One of the downsides of starting with DMS during ‘phase two’ – whenever that is – is that Sitecore will remain without analytics up to the point of enabling it. If you run DMS, without configuring any engagement values, any goals or profiles, you will still have the visits. The system will harvest data. It will be running, which is one task less later on in the project. Plus, as a marketer you would have the freedom to add those values, goals or profiles and start measuring on any blue monday that suits you. Not having to wait for hosting parties or developers killing your mojo is priceless.I must say, I was never able to run Sitecore with DMS on projects that were built on versions older than 7.5. Sitecore has delivered a new foundation with a new database structure that is close to brilliant. Since then we have running DMS with not much problems. Application managers and hosting departments may raise an eyebrow here and they are right. Sit down with them and have them set up a proper hosting environment with Sitecore’s recommended hardware requirements.
Start with babysteps, as I said.
Sit down together with all content- and marketing stakeholders and think of goals in the website that reflect your KPI’s. Add those goals to Sitecore and have them measured. While sitting down anyway, think about your target group(s). What makes them special? Could you come up a different cross sections (profiles) about that persona? Try to think on an emotional level (for instance: business related, enthusiastic, potential super promotor, brand ambassador, etc) and a more factual level (city commuter, family man, sports guy, single, off road fanatic). You could set up those profiles and profile keys and add them to your pages. This would already profile your visits and give them engagement value.

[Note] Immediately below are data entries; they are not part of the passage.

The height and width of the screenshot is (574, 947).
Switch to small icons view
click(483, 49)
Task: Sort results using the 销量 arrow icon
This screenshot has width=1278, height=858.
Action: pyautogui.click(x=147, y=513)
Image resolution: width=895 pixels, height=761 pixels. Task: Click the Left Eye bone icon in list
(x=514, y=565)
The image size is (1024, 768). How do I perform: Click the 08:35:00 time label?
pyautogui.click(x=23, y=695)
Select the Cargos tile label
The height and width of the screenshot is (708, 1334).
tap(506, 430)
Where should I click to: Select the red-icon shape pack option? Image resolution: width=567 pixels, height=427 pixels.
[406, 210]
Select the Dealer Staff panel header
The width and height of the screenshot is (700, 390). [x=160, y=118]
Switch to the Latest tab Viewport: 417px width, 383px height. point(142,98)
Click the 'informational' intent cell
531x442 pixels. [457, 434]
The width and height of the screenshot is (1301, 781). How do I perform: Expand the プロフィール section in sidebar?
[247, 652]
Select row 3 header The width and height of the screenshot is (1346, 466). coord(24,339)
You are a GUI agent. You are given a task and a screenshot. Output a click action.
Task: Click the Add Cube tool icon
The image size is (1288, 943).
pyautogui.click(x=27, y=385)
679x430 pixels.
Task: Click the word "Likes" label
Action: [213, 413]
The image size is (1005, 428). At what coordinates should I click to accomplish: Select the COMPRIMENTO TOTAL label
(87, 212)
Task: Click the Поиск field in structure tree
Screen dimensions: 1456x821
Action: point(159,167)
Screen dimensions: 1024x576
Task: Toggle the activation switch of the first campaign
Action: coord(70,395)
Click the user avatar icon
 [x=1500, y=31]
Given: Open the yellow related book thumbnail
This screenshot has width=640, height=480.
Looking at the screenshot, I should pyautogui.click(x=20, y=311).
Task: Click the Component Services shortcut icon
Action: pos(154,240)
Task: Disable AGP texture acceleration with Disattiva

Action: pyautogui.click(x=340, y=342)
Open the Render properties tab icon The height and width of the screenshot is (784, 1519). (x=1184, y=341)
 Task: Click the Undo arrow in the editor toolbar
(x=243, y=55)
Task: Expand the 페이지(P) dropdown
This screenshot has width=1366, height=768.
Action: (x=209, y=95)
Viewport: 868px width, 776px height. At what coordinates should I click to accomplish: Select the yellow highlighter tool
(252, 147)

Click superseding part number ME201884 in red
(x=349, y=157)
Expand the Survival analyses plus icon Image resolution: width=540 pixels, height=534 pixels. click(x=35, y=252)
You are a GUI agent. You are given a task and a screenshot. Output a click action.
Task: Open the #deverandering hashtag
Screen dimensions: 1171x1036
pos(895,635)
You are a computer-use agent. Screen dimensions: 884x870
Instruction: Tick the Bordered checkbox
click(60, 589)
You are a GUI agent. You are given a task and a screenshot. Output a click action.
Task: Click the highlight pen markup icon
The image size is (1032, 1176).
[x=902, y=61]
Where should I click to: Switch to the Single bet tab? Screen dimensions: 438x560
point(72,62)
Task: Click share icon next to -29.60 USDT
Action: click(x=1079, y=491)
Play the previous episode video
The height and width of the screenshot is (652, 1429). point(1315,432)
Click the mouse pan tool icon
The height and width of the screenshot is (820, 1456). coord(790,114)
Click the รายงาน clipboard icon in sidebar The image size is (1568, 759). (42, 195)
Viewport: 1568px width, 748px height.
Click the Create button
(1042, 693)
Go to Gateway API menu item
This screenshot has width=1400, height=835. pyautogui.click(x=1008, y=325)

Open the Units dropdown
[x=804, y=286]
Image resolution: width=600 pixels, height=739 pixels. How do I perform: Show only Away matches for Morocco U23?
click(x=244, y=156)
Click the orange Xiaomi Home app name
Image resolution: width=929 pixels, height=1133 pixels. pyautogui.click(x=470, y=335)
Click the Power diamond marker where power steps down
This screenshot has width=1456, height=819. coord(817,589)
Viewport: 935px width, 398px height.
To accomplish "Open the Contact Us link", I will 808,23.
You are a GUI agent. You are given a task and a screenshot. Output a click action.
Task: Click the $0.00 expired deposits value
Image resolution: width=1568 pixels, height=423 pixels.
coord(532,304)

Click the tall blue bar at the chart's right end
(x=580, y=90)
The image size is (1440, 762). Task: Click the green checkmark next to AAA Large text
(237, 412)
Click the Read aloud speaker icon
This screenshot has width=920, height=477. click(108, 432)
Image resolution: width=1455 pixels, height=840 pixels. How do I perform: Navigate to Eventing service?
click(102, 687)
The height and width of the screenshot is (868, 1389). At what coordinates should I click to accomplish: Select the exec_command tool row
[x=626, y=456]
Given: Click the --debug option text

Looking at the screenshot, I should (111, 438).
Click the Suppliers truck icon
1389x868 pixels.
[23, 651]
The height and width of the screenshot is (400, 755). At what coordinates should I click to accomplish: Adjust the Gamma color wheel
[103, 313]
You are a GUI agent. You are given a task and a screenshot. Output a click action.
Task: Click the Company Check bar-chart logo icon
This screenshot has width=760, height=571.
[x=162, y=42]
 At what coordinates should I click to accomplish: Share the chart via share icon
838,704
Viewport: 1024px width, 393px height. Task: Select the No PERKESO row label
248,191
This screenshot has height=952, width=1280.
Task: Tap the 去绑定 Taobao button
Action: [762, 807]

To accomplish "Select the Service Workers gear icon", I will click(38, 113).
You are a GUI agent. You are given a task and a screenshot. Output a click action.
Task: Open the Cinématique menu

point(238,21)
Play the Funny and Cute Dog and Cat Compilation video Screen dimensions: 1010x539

Trigger referring website the user is coming from. Add campaign codes to your direct mail links and social media campagnes to target on that! So much low hanging fruit!
A development remains your best friend: differentiate the small things from the bigger ones!
Many of the features are out of the box, but if you really want to go that extra mile, you would need the help of a developer. For instance, you run an online shop that sells both jet ski’s and mountain bikes. The one focussing on pleasure on the water, the other in the dirt. Two total different experiences. What would you choose as a hero image above the thank you page when your customer successfully order one of the two products? Content personalization in Sitecore works by setting rules. If rule A is true, than apply hero image 1, if rule B is true than apply hero image 2, otherwise apply a default hero image. But in this scenario the rule must validate the contents of the just ordered shopping basket. This rule is not something that comes out of the box in Sitecore, as the basket is typically a custom product or implementation. These validation rules are very very easy to create though. Slip in a small story into the next sprint and have your developers create it. Before you know it you can customize these little components that would really enhance the experience of the user.
Oprah’s book club tip!
‘Connect: How to Use Data and Experience Marketing to Create Lifetime Customers’
by Lars Birkholm Petersen, Ron Person and Christopher Nash
Available on Wiley.com and Amazon.com.
Nice post Andy, as you say starting small is the key and can bring momentum for stakeholders. Your point around content in sprint n+1 is good, proto-content in pre-build to get content editors in the right mindset and aid design and early development is another good way to engage I find.
Andy van de Sande
Thanks for your response Dan. Good to read that you adopt content management early on in the process as well. It does have some difficulties in an agile environment, as they have to be a flexible as possible per sprint as well. Having to copywrite content, often translate it and then having to revise everything a sprint later can be.. well, frustrating. Typically, I find that we can look ahead on the backlog enough to create feasible solutions that are here to stay, so that content management has lesser troubles. How is that in your experience?